The federal government agency managing Australia's overseas aid programs has called for an external consultant to review information resources used by staff.

In tender documents recently released, the Australian Agency for International Development (AusAID) stressed the audit was not a traditional technical review of IT infrastructure.

"Rather, systems should be looked at in terms of their function, and how the storage, access, retrieval and dissemination of information meets the anticipated needs of users in delivering AusAID services," the documents said.

The consultant will shortly be appointed, with the review due to commence later this month and be finalised by February 2007.

AusAID said the wide-ranging review would cover resources including its Information and Research Services Unit, as well as a variety of internal databases and the agency's intranet.

"Information reviews in the past looked at particular units within AusAID, but an agency-wide information audit has not been undertaken," the tender documents said.

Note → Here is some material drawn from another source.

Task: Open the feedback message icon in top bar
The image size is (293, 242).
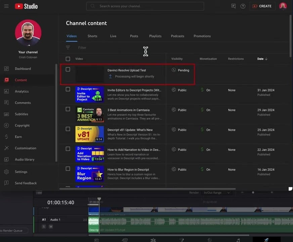Action: coord(233,6)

The review comes as AusAID is placing a stronger focus on the need to access research, analysis, and the "latest thinking".

Other systems are also coming under the spotlight.

"AusAID is also undergoing a stocktake and mapping exercise of business processes relevant to AusAID's Aid Program management; a proof of concept to review the useability, accessibility and technical compatibility of an EDRM [electronic document and records management] system; and a review of the AusAID intranet," the agency said.

The intranet review would entail a revised system being rolled out in mid to late September.

In June last year AusAID had more than 500 staff, the majority in Australia but also scattered around the world. The number was expected to increase.

The agency's overseas programs sees it attempting to reduce poverty and achieve sustainable development.